Your objective
Repeat, word for word, every line from the line holding "Select the FH1 XF-008 connector box" through the final line of the entries below. Skip all pictures.

(Stored data)

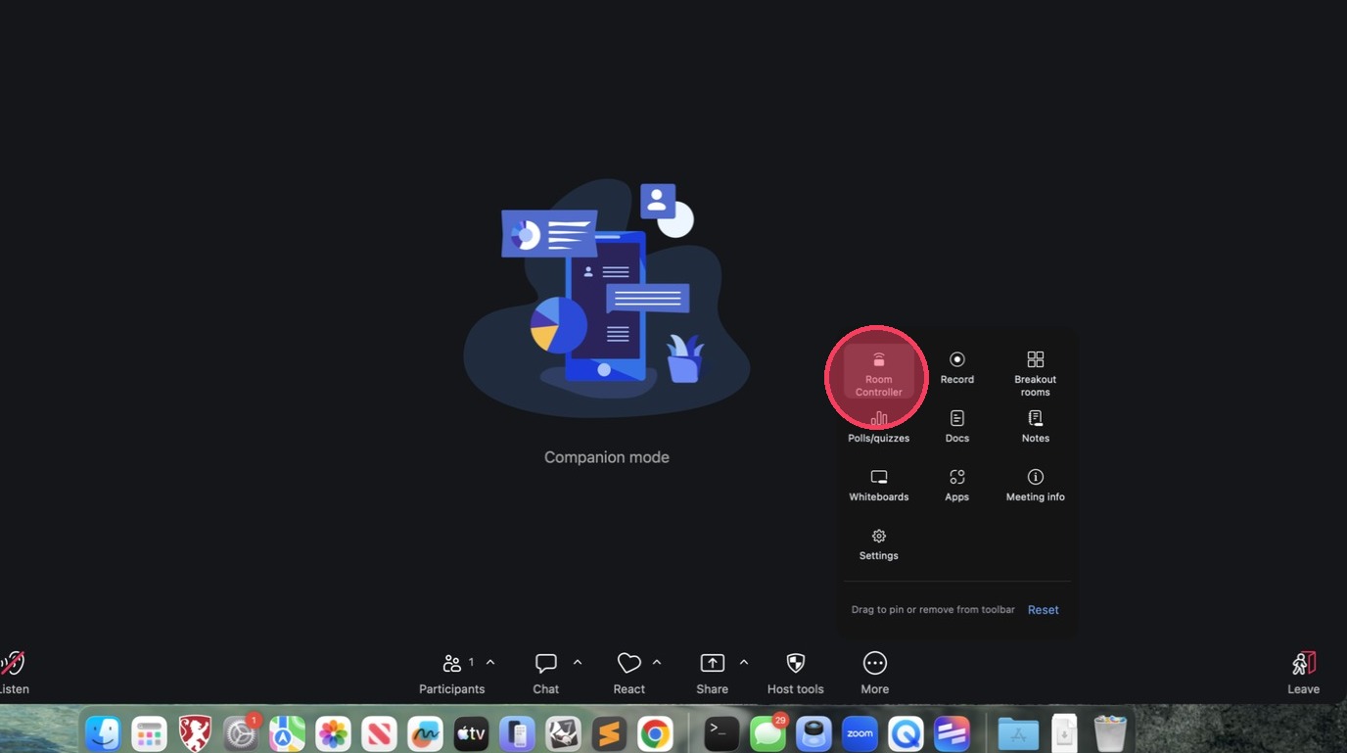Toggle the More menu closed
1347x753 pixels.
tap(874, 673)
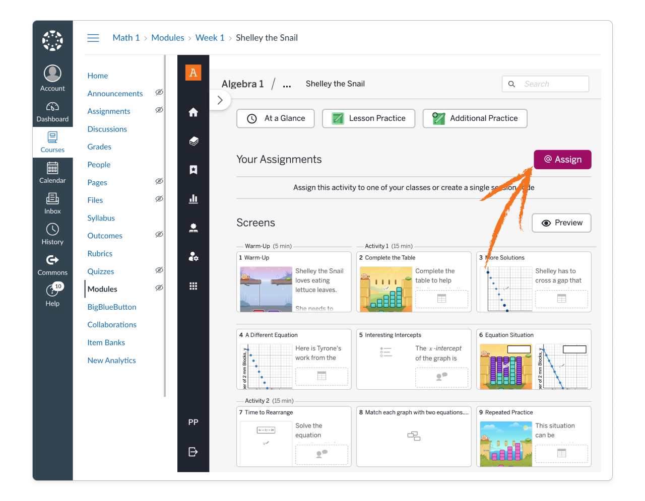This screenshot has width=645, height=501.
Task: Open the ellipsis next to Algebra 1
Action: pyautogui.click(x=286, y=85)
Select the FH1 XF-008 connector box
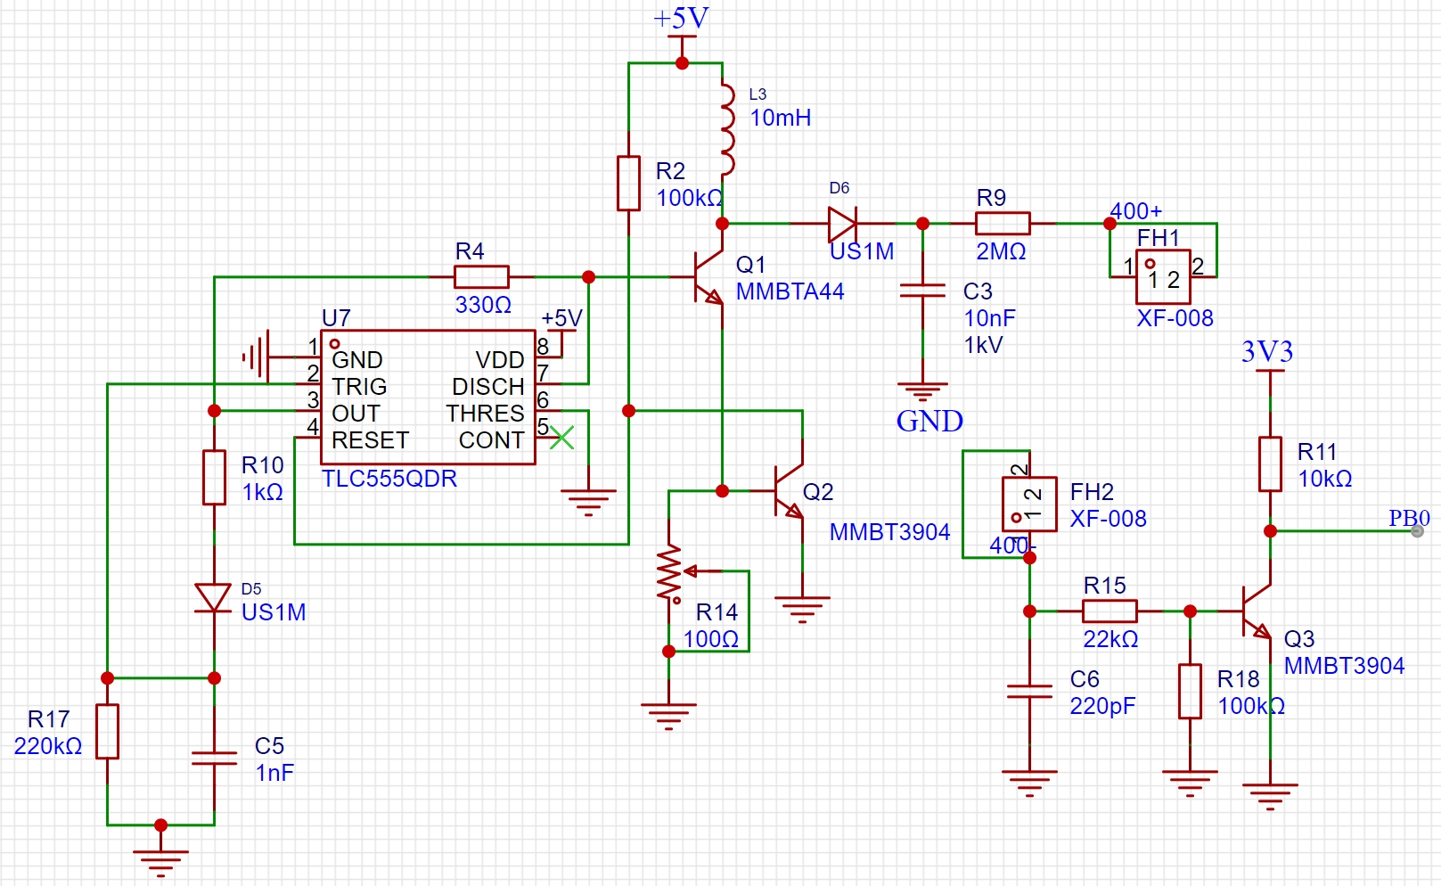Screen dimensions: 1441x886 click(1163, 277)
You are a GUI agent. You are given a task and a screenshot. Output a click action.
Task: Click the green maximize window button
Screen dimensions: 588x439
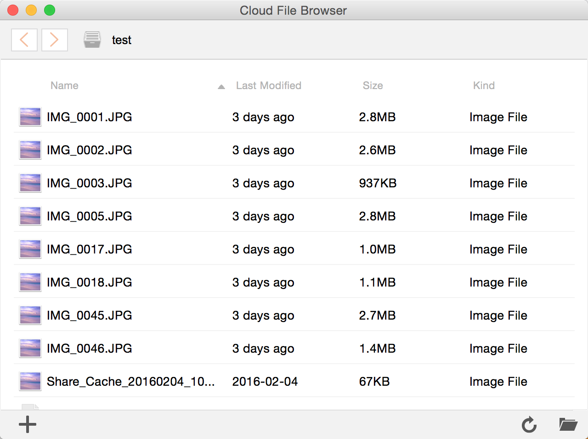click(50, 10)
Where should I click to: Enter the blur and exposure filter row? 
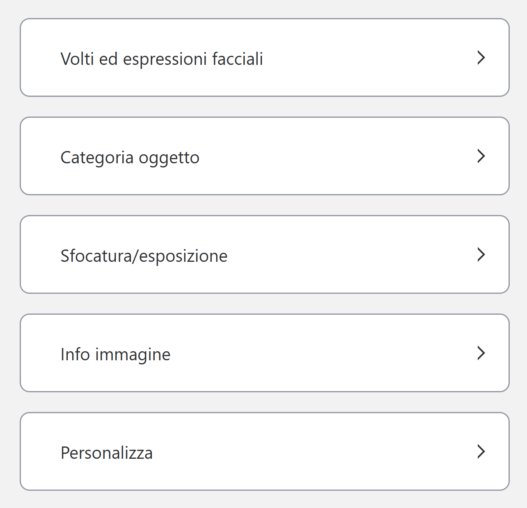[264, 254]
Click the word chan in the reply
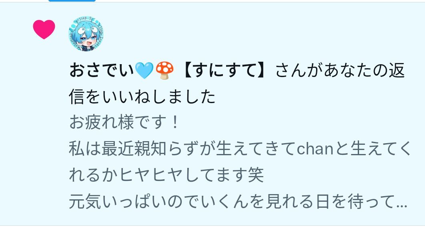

Output below
Select the FH1 XF-008 connector box
Screen dimensions: 1441x886 click(1163, 277)
You are a GUI agent. You are given a task and a screenshot. Output a click action.
Task: Click the green maximize window button
Screen dimensions: 588x439
click(50, 10)
Where should I click to: Enter the blur and exposure filter row? 
[264, 254]
Click the word chan in the reply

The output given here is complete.